WHAT THIS TASK INVOLVES: The listing needs restating word for word.

MATERIAL SUPPLIED:
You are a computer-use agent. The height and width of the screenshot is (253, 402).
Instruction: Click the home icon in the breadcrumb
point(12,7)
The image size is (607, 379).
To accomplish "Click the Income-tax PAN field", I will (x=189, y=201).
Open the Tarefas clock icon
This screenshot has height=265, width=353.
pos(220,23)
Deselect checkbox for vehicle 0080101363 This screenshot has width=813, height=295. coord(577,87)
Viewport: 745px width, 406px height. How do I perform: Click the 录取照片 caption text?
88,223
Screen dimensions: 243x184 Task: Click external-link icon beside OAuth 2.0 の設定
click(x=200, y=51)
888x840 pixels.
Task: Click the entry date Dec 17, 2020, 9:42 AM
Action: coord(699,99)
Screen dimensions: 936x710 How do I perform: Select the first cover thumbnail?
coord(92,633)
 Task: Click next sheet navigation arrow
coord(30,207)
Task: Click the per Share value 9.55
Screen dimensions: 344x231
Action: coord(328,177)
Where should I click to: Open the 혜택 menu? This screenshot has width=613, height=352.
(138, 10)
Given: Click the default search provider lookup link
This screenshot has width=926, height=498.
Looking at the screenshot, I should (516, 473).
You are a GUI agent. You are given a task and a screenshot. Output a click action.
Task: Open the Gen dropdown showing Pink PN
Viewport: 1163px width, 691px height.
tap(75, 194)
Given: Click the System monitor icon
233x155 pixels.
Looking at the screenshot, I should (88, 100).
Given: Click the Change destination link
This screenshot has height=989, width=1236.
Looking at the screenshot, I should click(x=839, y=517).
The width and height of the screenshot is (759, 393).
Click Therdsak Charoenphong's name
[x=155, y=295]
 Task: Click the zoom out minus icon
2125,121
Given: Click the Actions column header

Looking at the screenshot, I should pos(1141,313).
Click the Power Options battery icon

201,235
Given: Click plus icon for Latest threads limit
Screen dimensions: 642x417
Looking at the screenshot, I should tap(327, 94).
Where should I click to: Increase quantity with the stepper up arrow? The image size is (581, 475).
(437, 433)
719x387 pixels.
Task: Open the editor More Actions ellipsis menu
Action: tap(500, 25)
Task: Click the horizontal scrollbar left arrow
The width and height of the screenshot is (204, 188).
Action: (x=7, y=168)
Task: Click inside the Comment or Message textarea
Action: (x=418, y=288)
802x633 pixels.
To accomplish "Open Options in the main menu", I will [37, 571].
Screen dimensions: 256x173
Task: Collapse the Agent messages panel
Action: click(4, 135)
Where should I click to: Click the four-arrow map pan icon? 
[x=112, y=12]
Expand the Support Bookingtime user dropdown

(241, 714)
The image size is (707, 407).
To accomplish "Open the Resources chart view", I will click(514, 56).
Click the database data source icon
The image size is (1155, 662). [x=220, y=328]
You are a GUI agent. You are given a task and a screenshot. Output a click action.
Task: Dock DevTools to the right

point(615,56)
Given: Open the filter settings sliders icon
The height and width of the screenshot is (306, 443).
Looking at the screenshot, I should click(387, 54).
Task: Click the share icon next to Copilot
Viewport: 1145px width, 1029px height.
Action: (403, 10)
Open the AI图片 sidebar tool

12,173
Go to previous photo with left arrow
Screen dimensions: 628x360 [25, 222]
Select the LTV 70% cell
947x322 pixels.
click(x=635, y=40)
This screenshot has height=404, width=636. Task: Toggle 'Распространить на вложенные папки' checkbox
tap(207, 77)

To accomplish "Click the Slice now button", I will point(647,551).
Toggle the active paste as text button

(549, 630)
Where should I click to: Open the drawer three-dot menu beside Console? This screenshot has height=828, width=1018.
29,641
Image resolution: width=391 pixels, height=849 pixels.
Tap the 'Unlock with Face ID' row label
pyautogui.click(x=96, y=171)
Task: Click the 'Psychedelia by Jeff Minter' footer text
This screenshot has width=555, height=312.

REPLY:
You are a computer-use agent. The height and width of the screenshot is (253, 402).
Instruction: Click the home icon in the breadcrumb
point(12,7)
The image size is (607, 379).
To accomplish "Click the Income-tax PAN field", I will (x=189, y=201).
Open the Tarefas clock icon
This screenshot has height=265, width=353.
pos(220,23)
Deselect checkbox for vehicle 0080101363 This screenshot has width=813, height=295. coord(577,87)
Viewport: 745px width, 406px height. How do I perform: Click the 录取照片 caption text?
88,223
Screen dimensions: 243x184 Task: Click external-link icon beside OAuth 2.0 の設定
click(x=200, y=51)
888x840 pixels.
Task: Click the entry date Dec 17, 2020, 9:42 AM
Action: coord(699,99)
Screen dimensions: 936x710 How do I perform: Select the first cover thumbnail?
coord(92,633)
 Task: Click next sheet navigation arrow
coord(30,207)
Task: Click the per Share value 9.55
Screen dimensions: 344x231
Action: coord(328,177)
Where should I click to: Open the 혜택 menu? This screenshot has width=613, height=352.
(138, 10)
Given: Click the default search provider lookup link
This screenshot has width=926, height=498.
Looking at the screenshot, I should (516, 473).
You are a GUI agent. You are given a task and a screenshot. Output a click action.
Task: Open the Gen dropdown showing Pink PN
Viewport: 1163px width, 691px height.
tap(75, 194)
Given: Click the System monitor icon
233x155 pixels.
Looking at the screenshot, I should (88, 100).
Given: Click the Change destination link
This screenshot has height=989, width=1236.
Looking at the screenshot, I should click(x=839, y=517).
The width and height of the screenshot is (759, 393).
Click Therdsak Charoenphong's name
[x=155, y=295]
 Task: Click the zoom out minus icon
2125,121
Given: Click the Actions column header

Looking at the screenshot, I should pos(1141,313).
Click the Power Options battery icon

201,235
Given: Click plus icon for Latest threads limit
Screen dimensions: 642x417
Looking at the screenshot, I should tap(327, 94).
Where should I click to: Increase quantity with the stepper up arrow? The image size is (581, 475).
(437, 433)
719x387 pixels.
Task: Open the editor More Actions ellipsis menu
Action: tap(500, 25)
Task: Click the horizontal scrollbar left arrow
The width and height of the screenshot is (204, 188).
Action: (x=7, y=168)
Task: Click inside the Comment or Message textarea
Action: (x=418, y=288)
802x633 pixels.
To accomplish "Open Options in the main menu", I will [37, 571].
Screen dimensions: 256x173
Task: Collapse the Agent messages panel
Action: click(4, 135)
Where should I click to: Click the four-arrow map pan icon? 
[x=112, y=12]
Expand the Support Bookingtime user dropdown

(241, 714)
The image size is (707, 407).
To accomplish "Open the Resources chart view", I will click(514, 56).
Click the database data source icon
The image size is (1155, 662). [x=220, y=328]
You are a GUI agent. You are given a task and a screenshot. Output a click action.
Task: Dock DevTools to the right

point(615,56)
Given: Open the filter settings sliders icon
The height and width of the screenshot is (306, 443).
Looking at the screenshot, I should click(387, 54).
Task: Click the share icon next to Copilot
Viewport: 1145px width, 1029px height.
Action: (403, 10)
Open the AI图片 sidebar tool

12,173
Go to previous photo with left arrow
Screen dimensions: 628x360 [25, 222]
Select the LTV 70% cell
947x322 pixels.
click(x=635, y=40)
This screenshot has height=404, width=636. Task: Toggle 'Распространить на вложенные папки' checkbox
tap(207, 77)

To accomplish "Click the Slice now button", I will point(647,551).
Toggle the active paste as text button

(549, 630)
Where should I click to: Open the drawer three-dot menu beside Console? This screenshot has height=828, width=1018.
29,641
Image resolution: width=391 pixels, height=849 pixels.
Tap the 'Unlock with Face ID' row label
pyautogui.click(x=96, y=171)
Task: Click the 'Psychedelia by Jeff Minter' footer text
This screenshot has width=555, height=312.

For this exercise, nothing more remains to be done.